“The Serial ATA International Organization today, made the third-generation SATA interface official. The new interface provides a 6 Gbps high-speed serial data connection between the system and most of today’s data storage devices such as hard drives, solid-state drives, optical drives, and enterprise tape drives. The interface also provides connectivity to external storage devices in its eSATA port variant. It is 100% backwards compatible with devices that support the SATA 150 MB/s and SATA II 300 MB/s standards.”
nice,… but I don’t need it as a simple user until there will be a price drop for SSD with good storage space&speed
IMHO, this is really 1st page news (even more as the current ‘page 2’ is terrible… the old right column listing is way better […and I can’t get it back in the preferences…]… as the collapsed news item instead of the actual different page…)… I/O is the major drawback in PC’s performance. This new standard is a major improvement, specially with SSDs becoming popular in the coming years (and I hope the SATA standard can keep the track of performance, non-standard PCIe SSDs aren’t so fun…).
So, true. They moved it down just so they can justify that big, ugly, so much out of place ad box that made me turn AdBlock back on, in protest.
Go ahead, rate this one down if you want, but I’m not turning AdBlock off until that ad is gone. I’d leave OSnews first.
Don’t misunderstand me, I love this site and although I registered only recently, I’ve been reading it for years now. I’d also like to support it every way I can, but that ad is too intrusive and I cannot tolerate it.
The famous 2 cents.
Given that most HDDs even to this day can barelly fill a portion of SATA 1.0 bandwidth, this is hardly exciting news… wasted capacity if anything.
Wonder when SSD devices will get fast enough and cheap to replace the current crop of HDDs. For most intents and purposes SATA 1.0 is still too fast for most HDDs.
Furthermore, they need to do something about the implementation of the stack. Most manufacturers pump it up to the CPU, which sometimes get taken down to their knees doing large transfers.
The only exciting use I have seen of SATA has been as an interconect for multiple CPUs.

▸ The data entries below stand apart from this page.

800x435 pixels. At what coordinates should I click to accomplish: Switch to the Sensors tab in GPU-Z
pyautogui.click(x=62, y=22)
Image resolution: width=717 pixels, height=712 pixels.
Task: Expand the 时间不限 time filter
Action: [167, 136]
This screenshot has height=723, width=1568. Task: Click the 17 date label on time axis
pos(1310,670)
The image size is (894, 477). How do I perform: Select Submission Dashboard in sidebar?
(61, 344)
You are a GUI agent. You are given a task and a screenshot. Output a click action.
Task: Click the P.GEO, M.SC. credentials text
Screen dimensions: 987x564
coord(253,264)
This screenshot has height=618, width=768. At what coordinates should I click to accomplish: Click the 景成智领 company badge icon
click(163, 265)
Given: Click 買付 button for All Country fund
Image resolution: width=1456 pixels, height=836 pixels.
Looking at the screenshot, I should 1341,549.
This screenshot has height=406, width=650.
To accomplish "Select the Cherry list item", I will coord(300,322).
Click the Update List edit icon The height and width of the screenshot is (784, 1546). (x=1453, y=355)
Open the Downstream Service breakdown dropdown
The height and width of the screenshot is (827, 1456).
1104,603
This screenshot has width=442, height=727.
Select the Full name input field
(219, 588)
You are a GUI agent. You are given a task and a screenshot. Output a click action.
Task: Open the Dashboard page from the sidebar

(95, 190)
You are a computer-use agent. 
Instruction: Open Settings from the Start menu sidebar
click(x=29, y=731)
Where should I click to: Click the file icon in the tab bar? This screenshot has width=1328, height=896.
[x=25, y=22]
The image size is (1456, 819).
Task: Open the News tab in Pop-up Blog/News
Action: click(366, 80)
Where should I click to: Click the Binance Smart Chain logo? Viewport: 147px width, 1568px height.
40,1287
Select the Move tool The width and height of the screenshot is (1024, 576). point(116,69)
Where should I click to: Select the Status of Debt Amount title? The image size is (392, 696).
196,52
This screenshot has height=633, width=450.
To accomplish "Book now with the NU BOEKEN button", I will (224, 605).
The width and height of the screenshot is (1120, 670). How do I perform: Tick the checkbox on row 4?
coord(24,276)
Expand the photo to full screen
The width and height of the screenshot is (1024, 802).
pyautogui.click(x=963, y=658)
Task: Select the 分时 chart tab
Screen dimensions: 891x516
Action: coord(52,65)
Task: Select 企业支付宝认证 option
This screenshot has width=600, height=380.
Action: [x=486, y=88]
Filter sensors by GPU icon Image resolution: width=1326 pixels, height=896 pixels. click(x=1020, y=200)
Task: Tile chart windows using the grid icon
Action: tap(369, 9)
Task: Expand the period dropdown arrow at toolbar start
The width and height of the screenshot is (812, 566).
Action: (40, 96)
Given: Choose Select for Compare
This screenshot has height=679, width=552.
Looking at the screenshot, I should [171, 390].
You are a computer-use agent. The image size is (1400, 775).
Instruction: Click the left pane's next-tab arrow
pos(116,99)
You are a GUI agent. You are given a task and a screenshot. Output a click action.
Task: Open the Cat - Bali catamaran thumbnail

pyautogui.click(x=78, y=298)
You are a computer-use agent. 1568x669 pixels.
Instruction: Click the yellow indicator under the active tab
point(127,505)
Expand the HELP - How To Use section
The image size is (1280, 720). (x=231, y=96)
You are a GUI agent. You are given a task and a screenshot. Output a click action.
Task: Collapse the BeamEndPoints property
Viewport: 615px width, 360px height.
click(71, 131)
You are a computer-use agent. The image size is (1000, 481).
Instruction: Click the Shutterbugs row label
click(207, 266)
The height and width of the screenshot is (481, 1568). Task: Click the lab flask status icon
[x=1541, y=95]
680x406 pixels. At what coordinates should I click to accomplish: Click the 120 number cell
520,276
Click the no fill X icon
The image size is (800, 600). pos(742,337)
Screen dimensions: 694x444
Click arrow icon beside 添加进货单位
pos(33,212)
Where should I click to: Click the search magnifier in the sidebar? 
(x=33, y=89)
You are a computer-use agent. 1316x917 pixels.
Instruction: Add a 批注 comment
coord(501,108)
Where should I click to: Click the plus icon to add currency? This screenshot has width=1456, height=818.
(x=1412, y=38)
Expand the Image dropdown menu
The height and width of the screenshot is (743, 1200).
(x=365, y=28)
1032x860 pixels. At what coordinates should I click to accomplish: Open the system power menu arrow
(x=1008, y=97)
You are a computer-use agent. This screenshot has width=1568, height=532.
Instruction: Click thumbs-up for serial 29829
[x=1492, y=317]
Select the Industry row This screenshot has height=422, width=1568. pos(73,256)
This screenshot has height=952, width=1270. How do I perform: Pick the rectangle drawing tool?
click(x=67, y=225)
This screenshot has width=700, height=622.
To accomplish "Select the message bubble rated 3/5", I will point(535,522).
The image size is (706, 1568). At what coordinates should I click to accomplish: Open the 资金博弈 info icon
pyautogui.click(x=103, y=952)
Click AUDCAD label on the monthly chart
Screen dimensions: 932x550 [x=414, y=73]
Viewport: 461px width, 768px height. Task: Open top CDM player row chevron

Edited 2009-05-28 03:37 UTC
You can easily saturate SATA-II port using multiplexer and 4 disks. All neatly connected to single eSATA port in motherboard. Increased bandwidth is nice.
BTW, SATA as CPU interconnect? What a mad idea is that, could you provide link?
come on, hypertransport 3.1 is the way to go for disks
Edited 2009-05-28 11:10 UTC
Why on earth would you multiplex multiple disks on a single SATA port?
In any case, I saw the SATA interconnect used by some SUN guys to piece together a mulitprocessor system made of multiple FPGA boards, each running a OpenSPARC instance in their respective FPGA.
Here is the link for the presentation SUN gave us at the RAMP retreat:
https://www.opensparc.net/pubs/preszo/08/ramp_2008_08_final.pdf
(see slide 17)
Suppose I have 4 SATA ports, and each SATA port is 300MBit/sec. What is the full bandwidth? 4 x 300 = 1200MBit/sec? Or can only one drive use the bandwidth and the other drives has to wait until it finishes?
Those as usual, are theoretical peaks for the medium. Once you put the overhead due to stack processing, you start to see significantly lower perfromance figures.
I believe most implementations offer multiple physical SATA ports, which are multiplexed at the physical end of the chipset.
I personally think most of those numbers are bogus. Install 2x 1TB SATA drives in a normal PC, do a full dd from one to the other.. and watch your system come down to a crawl taking a whole day, to do something that under the performance figures quoted by the manufacturers should take a couple of hours tops.
Something stinks to high heavens in the state of the art IO in the PeeCee industry.